Venezuela tras Maduro: ¿Cambio real o solo un teatro político?
Dos realidades, un abismo
En Washington se anuncian triunfos y estrategias para «reconstruir» Venezuela. En Caracas, la realidad es hambre, inflación y abandono. Esta desconexión no es casual, define el fracaso de una transición que nunca fue verdadera.
Lo que pasó y lo que nadie cuenta
El 3 de enero de 2026, con la captura de Nicolás Maduro en una operación liderada por EE.UU., el mundo esperaba un cambio radical. Sin embargo, el «nuevo comienzo» se quedó en discurso. La inflación sigue en niveles insoportables y la pobreza no cede.
La mentira es clara: los actores de poder no cambiaron. Delcy Rodríguez y otros continúan dominando, manteniendo intactas las estructuras que hundieron al país. No hubo ruptura, solo una reconfiguración de un sistema fallido.
¿Pan y circo? Solo circo para Washington
Mientras figuras políticas celebran giras y apoyo internacional, la gente común sigue luchando por sobrevivir. Más de nueve millones huyeron. Quienes quedaron, enfrentan salarios que no alcanzan y precios que suben sin parar.
La «operación liberación» se ha convertido en un espectáculo vacío. La política venezolana parece más dedicada a gestos simbólicos que a resultados tangibles para su población.
La paradoja Trump y la agenda oculta
Donald Trump jugó un papel clave, pero su intervención abre dudas sobre las verdaderas prioridades de Estados Unidos. ¿Democracia para Venezuela o estabilidad del mercado petrolero? Las dos cosas no siempre coinciden.

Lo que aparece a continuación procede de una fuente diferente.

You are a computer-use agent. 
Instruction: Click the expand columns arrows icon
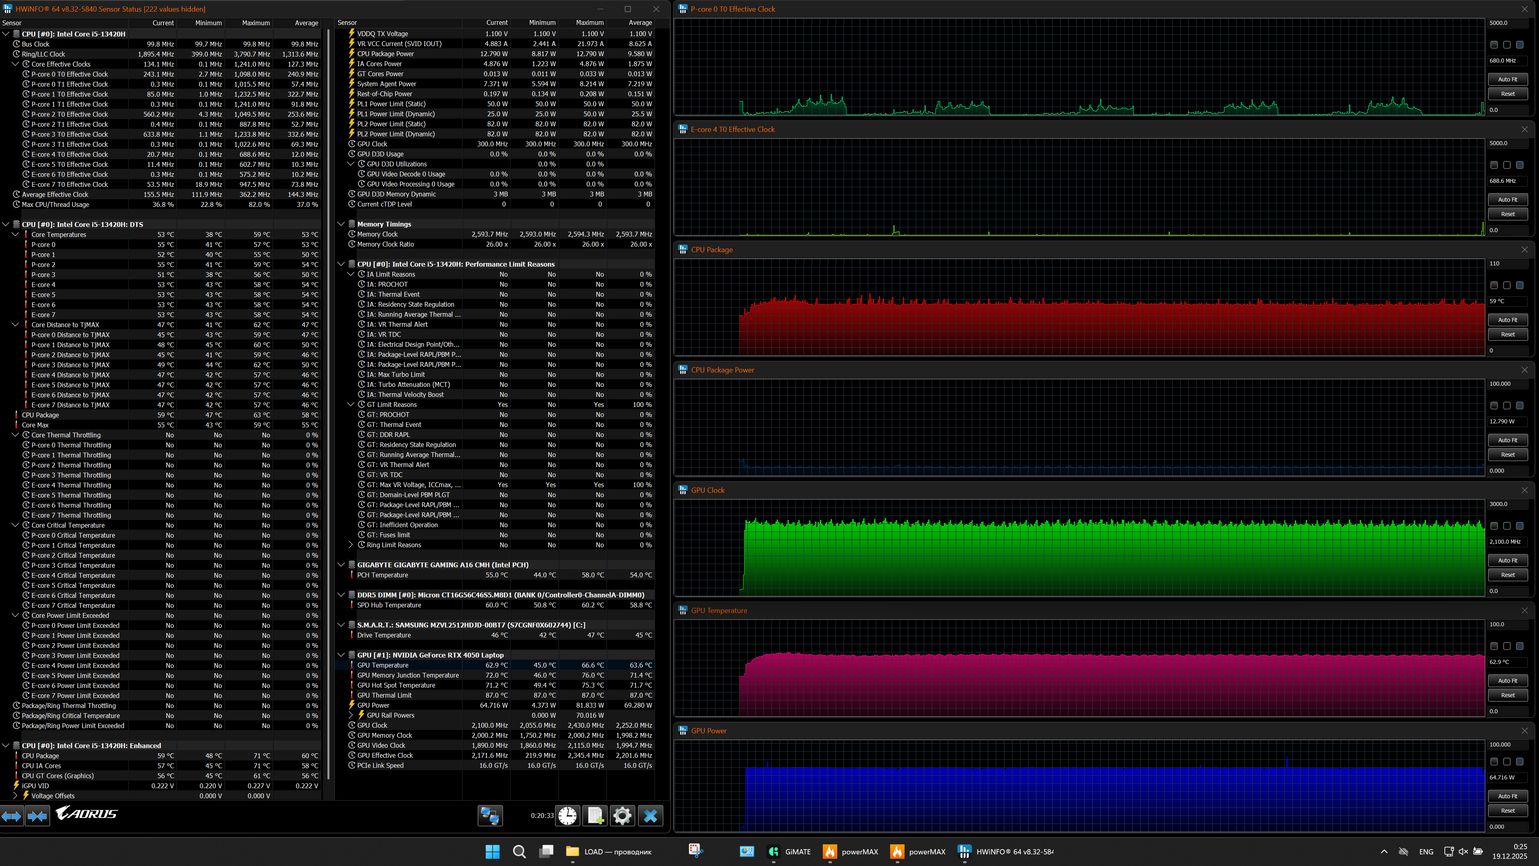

Una transición sin gente, un país sin futuro
No hay elecciones libres ni garantías institucionales. No hay protagonismo ciudadano claro. Sin legitimidad desde dentro, el cambio de líderes es solo cambiar caras en el mismo juego político.
¿Qué viene después?
La esperanza de reconstrucción choca con la realidad de estructuras oxidadas. Sin un plan serio para desmontar la corrupción, restaurar las instituciones y atender la crisis social, Venezuela seguirá atrapada en un ciclo de discursos vacíos y hambre real.
El cambio no es solo político. Es institucional y social. Hasta que eso no suceda, el país seguirá siendo rehén de sus mismas contradicciones: luces en Washington y oscuridad en sus calles.